Work order: The answer must be an exact restatement of all the data.

─── Source data ───

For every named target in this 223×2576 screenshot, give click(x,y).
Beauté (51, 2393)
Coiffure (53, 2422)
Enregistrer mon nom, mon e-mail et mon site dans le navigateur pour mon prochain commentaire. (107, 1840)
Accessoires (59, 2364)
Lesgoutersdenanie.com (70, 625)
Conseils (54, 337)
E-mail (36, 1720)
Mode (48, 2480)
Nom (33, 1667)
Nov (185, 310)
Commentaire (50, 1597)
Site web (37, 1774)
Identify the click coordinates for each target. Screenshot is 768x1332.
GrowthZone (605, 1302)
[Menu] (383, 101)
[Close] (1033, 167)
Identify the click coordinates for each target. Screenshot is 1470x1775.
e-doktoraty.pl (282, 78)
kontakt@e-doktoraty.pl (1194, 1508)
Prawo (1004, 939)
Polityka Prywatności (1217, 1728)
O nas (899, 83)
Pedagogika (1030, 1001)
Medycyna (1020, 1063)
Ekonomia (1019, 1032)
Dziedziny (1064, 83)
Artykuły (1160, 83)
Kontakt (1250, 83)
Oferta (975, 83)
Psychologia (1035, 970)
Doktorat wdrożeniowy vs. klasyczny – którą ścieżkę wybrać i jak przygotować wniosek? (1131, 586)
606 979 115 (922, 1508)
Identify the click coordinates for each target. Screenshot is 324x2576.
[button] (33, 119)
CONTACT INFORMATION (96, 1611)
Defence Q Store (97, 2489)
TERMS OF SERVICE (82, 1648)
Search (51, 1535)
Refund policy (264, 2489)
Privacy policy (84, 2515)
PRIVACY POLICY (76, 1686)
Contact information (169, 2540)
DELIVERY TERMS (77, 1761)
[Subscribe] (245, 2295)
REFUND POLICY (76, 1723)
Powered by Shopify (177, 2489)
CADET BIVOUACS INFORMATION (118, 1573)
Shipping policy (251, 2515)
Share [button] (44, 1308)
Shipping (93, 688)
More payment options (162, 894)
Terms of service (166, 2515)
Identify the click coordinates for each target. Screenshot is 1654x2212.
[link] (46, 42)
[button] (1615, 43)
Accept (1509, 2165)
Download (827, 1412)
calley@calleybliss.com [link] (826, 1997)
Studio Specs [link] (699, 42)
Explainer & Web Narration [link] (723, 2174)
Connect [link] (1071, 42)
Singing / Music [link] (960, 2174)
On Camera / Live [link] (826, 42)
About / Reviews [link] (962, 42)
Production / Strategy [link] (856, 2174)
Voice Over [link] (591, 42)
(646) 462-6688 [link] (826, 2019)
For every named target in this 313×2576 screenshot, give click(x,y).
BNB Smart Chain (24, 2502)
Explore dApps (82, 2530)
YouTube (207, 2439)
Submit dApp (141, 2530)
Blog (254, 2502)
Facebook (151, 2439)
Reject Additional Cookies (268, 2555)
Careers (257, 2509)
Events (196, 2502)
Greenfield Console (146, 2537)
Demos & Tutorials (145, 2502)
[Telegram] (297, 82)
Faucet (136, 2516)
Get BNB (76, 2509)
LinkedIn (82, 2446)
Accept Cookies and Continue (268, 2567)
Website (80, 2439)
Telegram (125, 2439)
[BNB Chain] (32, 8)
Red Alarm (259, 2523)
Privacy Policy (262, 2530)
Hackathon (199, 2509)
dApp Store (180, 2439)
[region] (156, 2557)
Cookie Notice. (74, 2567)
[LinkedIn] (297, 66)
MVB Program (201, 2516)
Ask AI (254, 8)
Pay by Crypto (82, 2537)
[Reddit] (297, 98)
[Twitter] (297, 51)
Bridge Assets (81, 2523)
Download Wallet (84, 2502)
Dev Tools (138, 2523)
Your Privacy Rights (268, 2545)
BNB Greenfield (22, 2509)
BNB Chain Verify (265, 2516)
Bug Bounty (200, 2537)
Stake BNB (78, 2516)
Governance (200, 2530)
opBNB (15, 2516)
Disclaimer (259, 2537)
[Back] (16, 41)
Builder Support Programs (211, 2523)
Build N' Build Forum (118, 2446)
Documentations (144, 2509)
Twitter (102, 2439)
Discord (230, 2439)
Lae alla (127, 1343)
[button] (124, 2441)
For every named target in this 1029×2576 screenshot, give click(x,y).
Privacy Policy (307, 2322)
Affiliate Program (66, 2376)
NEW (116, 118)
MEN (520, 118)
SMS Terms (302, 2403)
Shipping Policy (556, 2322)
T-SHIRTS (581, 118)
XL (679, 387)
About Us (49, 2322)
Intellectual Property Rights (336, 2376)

───

Written solution:
For every named target in this 223×2576 screenshot, give click(x,y).
Beauté (51, 2393)
Coiffure (53, 2422)
Enregistrer mon nom, mon e-mail et mon site dans le navigateur pour mon prochain commentaire. (107, 1840)
Accessoires (59, 2364)
Lesgoutersdenanie.com (70, 625)
Conseils (54, 337)
E-mail (36, 1720)
Mode (48, 2480)
Nom (33, 1667)
Nov (185, 310)
Commentaire (50, 1597)
Site web (37, 1774)
Identify the click coordinates for each target. Screenshot is 768x1332.
GrowthZone (605, 1302)
[Menu] (383, 101)
[Close] (1033, 167)
Identify the click coordinates for each target. Screenshot is 1470x1775.
e-doktoraty.pl (282, 78)
kontakt@e-doktoraty.pl (1194, 1508)
Prawo (1004, 939)
Polityka Prywatności (1217, 1728)
O nas (899, 83)
Pedagogika (1030, 1001)
Medycyna (1020, 1063)
Ekonomia (1019, 1032)
Dziedziny (1064, 83)
Artykuły (1160, 83)
Kontakt (1250, 83)
Oferta (975, 83)
Psychologia (1035, 970)
Doktorat wdrożeniowy vs. klasyczny – którą ścieżkę wybrać i jak przygotować wniosek? (1131, 586)
606 979 115 (922, 1508)
Identify the click coordinates for each target. Screenshot is 324x2576.
[button] (33, 119)
CONTACT INFORMATION (96, 1611)
Defence Q Store (97, 2489)
TERMS OF SERVICE (82, 1648)
Search (51, 1535)
Refund policy (264, 2489)
Privacy policy (84, 2515)
PRIVACY POLICY (76, 1686)
Contact information (169, 2540)
DELIVERY TERMS (77, 1761)
[Subscribe] (245, 2295)
REFUND POLICY (76, 1723)
Powered by Shopify (177, 2489)
CADET BIVOUACS INFORMATION (118, 1573)
Shipping policy (251, 2515)
Share [button] (44, 1308)
Shipping (93, 688)
More payment options (162, 894)
Terms of service (166, 2515)
Identify the click coordinates for each target. Screenshot is 1654x2212.
[link] (46, 42)
[button] (1615, 43)
Accept (1509, 2165)
Download (827, 1412)
calley@calleybliss.com [link] (826, 1997)
Studio Specs [link] (699, 42)
Explainer & Web Narration [link] (723, 2174)
Connect [link] (1071, 42)
Singing / Music [link] (960, 2174)
On Camera / Live [link] (826, 42)
About / Reviews [link] (962, 42)
Production / Strategy [link] (856, 2174)
Voice Over [link] (591, 42)
(646) 462-6688 [link] (826, 2019)
For every named target in this 313×2576 screenshot, give click(x,y).
BNB Smart Chain (24, 2502)
Explore dApps (82, 2530)
YouTube (207, 2439)
Submit dApp (141, 2530)
Blog (254, 2502)
Facebook (151, 2439)
Reject Additional Cookies (268, 2555)
Careers (257, 2509)
Events (196, 2502)
Greenfield Console (146, 2537)
Demos & Tutorials (145, 2502)
[Telegram] (297, 82)
Faucet (136, 2516)
Get BNB (76, 2509)
LinkedIn (82, 2446)
Accept Cookies and Continue (268, 2567)
Website (80, 2439)
Telegram (125, 2439)
[BNB Chain] (32, 8)
Red Alarm (259, 2523)
Privacy Policy (262, 2530)
Hackathon (199, 2509)
dApp Store (180, 2439)
[region] (156, 2557)
Cookie Notice. (74, 2567)
[LinkedIn] (297, 66)
MVB Program (201, 2516)
Ask AI (254, 8)
Pay by Crypto (82, 2537)
[Reddit] (297, 98)
[Twitter] (297, 51)
Bridge Assets (81, 2523)
Download Wallet (84, 2502)
Dev Tools (138, 2523)
Your Privacy Rights (268, 2545)
BNB Greenfield (22, 2509)
BNB Chain Verify (265, 2516)
Bug Bounty (200, 2537)
Stake BNB (78, 2516)
Governance (200, 2530)
opBNB (15, 2516)
Disclaimer (259, 2537)
[Back] (16, 41)
Builder Support Programs (211, 2523)
Build N' Build Forum (118, 2446)
Documentations (144, 2509)
Twitter (102, 2439)
Discord (230, 2439)
Lae alla (127, 1343)
[button] (124, 2441)
For every named target in this 1029×2576 screenshot, give click(x,y).
Privacy Policy (307, 2322)
Affiliate Program (66, 2376)
NEW (116, 118)
MEN (520, 118)
SMS Terms (302, 2403)
Shipping Policy (556, 2322)
T-SHIRTS (581, 118)
XL (679, 387)
About Us (49, 2322)
Intellectual Property Rights (336, 2376)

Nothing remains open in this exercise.